Every once in awhile I still get the question from folks in the church – why do you talk about politics so much? I really try not to be partisan, but I readily admit that I connect faith and politics, because faith is about our values and politics is where our values mix together. Hopefully that mixing is for the common good, but that effort has been hurting for quite awhile!
I also engage politics with my faith because that’s already happening anyway. All it takes is one trip to the Capitol to hear legislators evoke their faith constantly, introduce bills with prayer, or to defend desires to take science out of the classroom or to discriminate against people they disagree with by quoting the Bible.
So, that’s where I start. There are certainly many things one can disagree with when it comes to the Bible. I can understand how someone might take a different stance than I do on homosexuality from the point of scripture. Or capital punishment. Or “just war.” What I cannot understand is how people, professing “Christian” people, Bible-believing people, can read the Gospels and treat the poor and hungry so carelessly. What I cannot understand is how anyone can read Isaiah, or Deuteronomy, or Paul, not to mention Matthew 25, and come away with the sense that how we treat the “least of these” among us isn’t paramount to our faith.
Included in this year’s legislative agenda, from the state that does like to keep touting itself as decidedly Christian, comes such bills as these:
- HB1270, from Rep. Elise Hall, (R-Oklahoma City), called the “Act to Restore Hope”, which places yet another level of scrutiny between the poor and access to SNAP benefits, commonly known as food stamps. It seeks to ensure, in Rep. Hall’s own words, that “people who truly need” state welfare benefits “are receiving them”, because the State of Oklahoma has “limited resources.” There is no associated data verifying that abuse exists in Oklahoma.
- HB1913, from Rep. Chris Kannady, (R-Oklahoma City) and Sen. James Leewright, (R-Bristow), creates the Oklahoma Small Loan Act. This bill would create a new predatory loan product in Oklahoma which would allow interest to be charged at a monthly rate of 17%, which adds up to an annual rate of over 200 percent, four times more than what can be charged under current law. In addition, a lender could make one or more loans totaling $1,500 to a borrower without conducting any income checks to determine the borrower’s ability to pay off the loan. And loans could be made to both spouses in a single household.
Far from seeking to protect or care, both bills absolutely prey upon the “least of these”, turning our sense of public obligation, what should flow naturally from a person of faith, Christian or otherwise, into a race for “bare minimums.” What is the least we can do for the “least of these” and still appear pious? Or, as is the case with HB1913, seeking to hide our predatory practice under the disguise of “helping” people who are struggling to pay the bills each month. Why, in a legislature supposedly driven by the compassion modeled for them by their Lord and Savior, Jesus Christ, would they not look somewhere else other than more debt to help their constituents? How about raising the minimum wage, or seeking to bring jobs in that pay a living wage? How about reinstituting the Earned Income Tax Credit that was eliminated last year to fill the budget hole instead of going into the pockets of families in poverty all across the state? How about going after the payday lending industry that fosters an atmosphere of poverty and lack instead of supporting it?

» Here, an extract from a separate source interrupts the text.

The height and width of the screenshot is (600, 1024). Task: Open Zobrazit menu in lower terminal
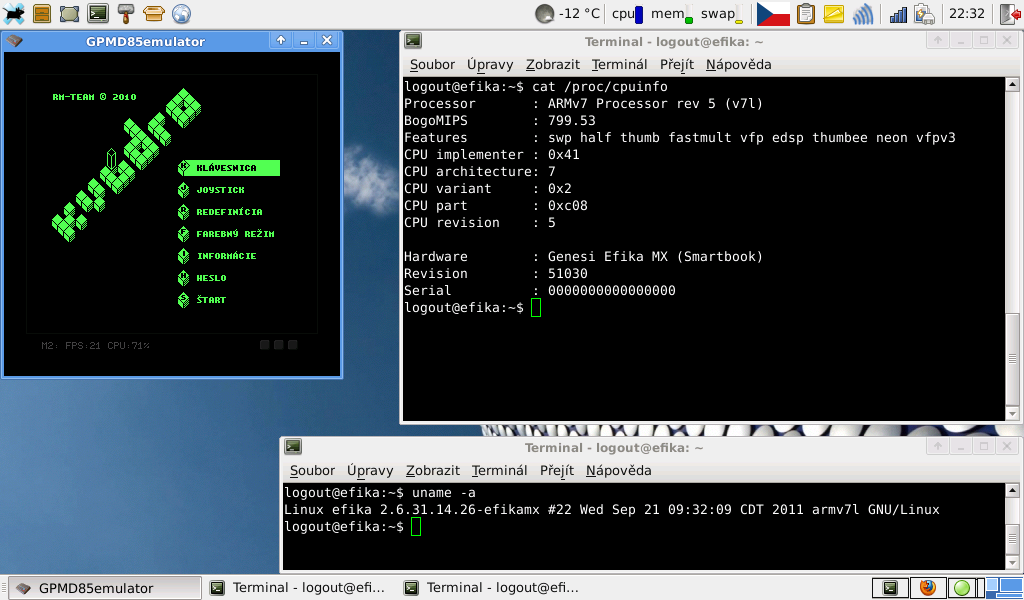coord(433,470)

If we’re just counting up references, scripture seems to suggest that we care a lot more about God’s preference for and our treatment of the poor (300+ verses on that) than about homosexuality (3 verses at best). Yet what we see again and again in the state that wants to place the Ten Commandments on the Capitol grounds is a profoundly selective choice of what we’re all about as a “Christian” state. Leaving me to conclude that we say that we care about Christianity but we demonstrate that we care a lot more about Capitalism. As the talk show host Stephen Colbert was quoted as saying,
“…if this is going to be a Christian Nation that doesn’t help the poor,
either we’ve got to pretend that Jesus was just as selfish as we are,
or we’ve got to acknowledge that he commanded us to love the poor
and serve the needy without condition…
and then admit that we just don’t want to do it.”
That’s why I take my faith into the world of politics, because it’s already happening and I want to make sure that the whole message gets delivered, not just the parts that conveniently fit our narrative. Why do we only hear about it when we’re talking about who gets to go to what bathroom, or the proper use of a woman’s body by the men around her? Yes, the Bible does have a lot to say about morality. I want to help make sure that we remember exactly what it is saying, and how often that differs from the actions of the people most often waving it around.